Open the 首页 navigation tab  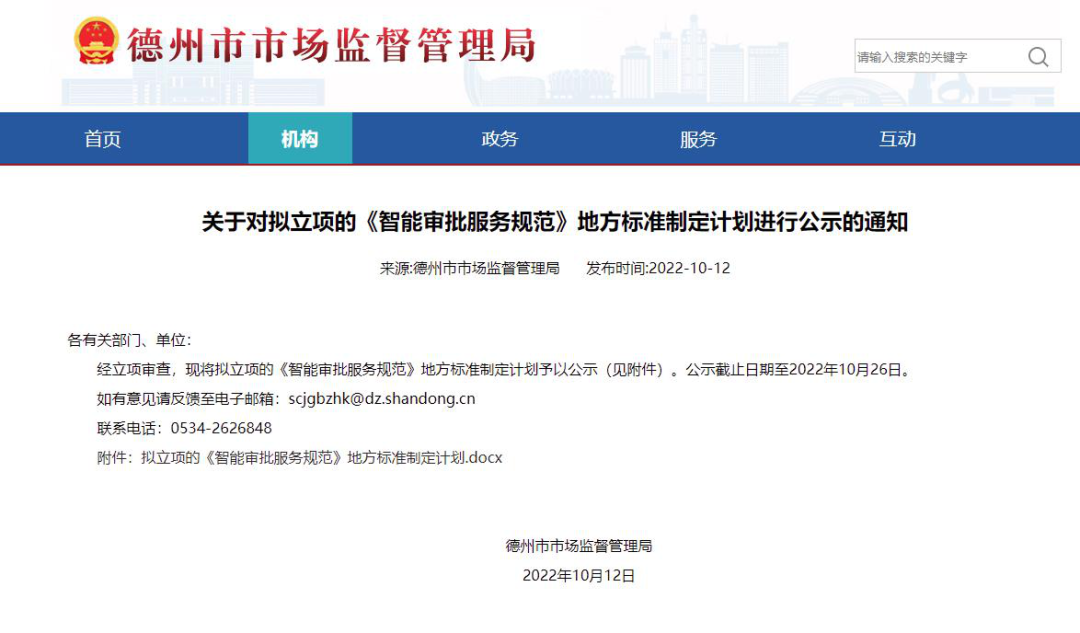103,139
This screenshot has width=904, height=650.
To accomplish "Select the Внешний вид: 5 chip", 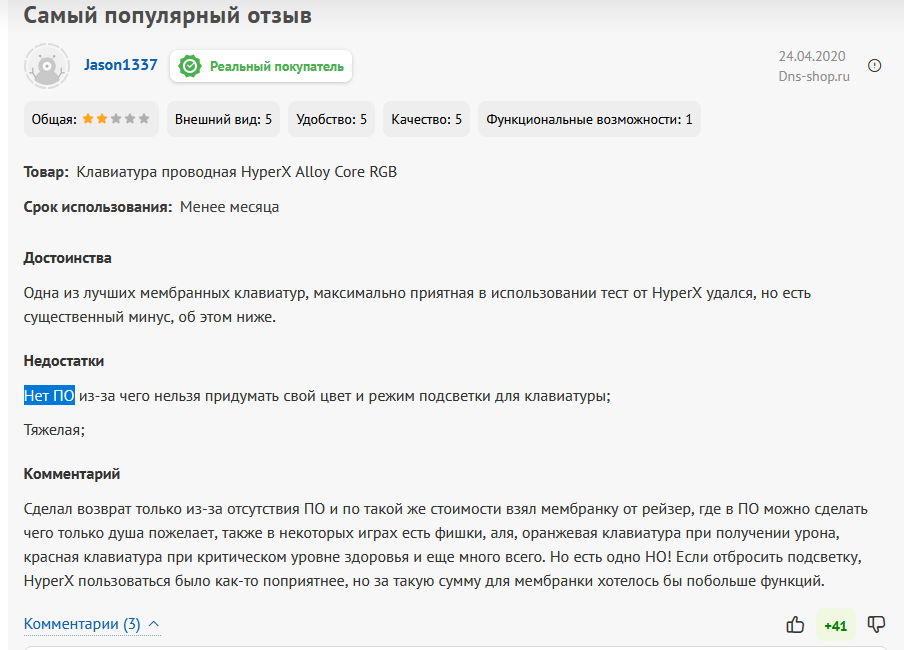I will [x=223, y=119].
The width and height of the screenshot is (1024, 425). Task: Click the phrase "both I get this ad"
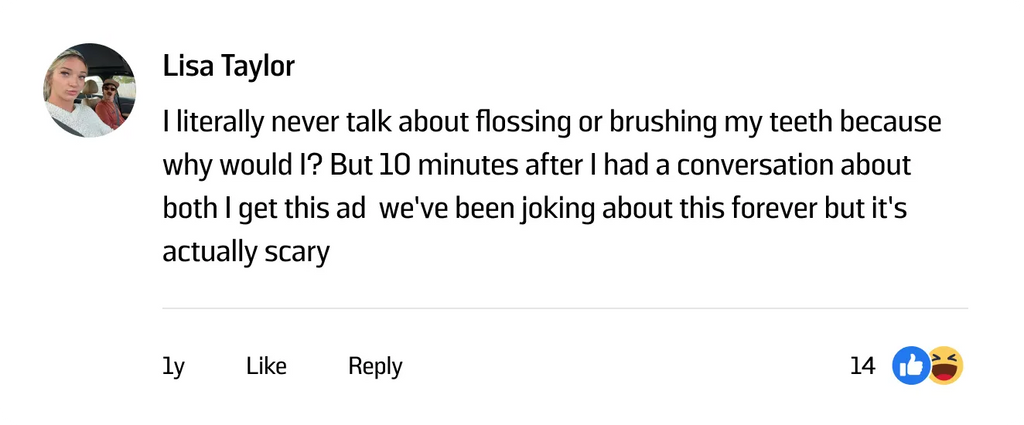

**********

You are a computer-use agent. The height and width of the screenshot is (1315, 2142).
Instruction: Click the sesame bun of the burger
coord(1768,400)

**********

Each line of the entries above that has the word "screenshot" is to be copied.

_Result of this task_
This screenshot has width=904, height=650.
The width and height of the screenshot is (1024, 425). Task: Click the phrase "both I get this ad"
You are a computer-use agent. The height and width of the screenshot is (1315, 2142).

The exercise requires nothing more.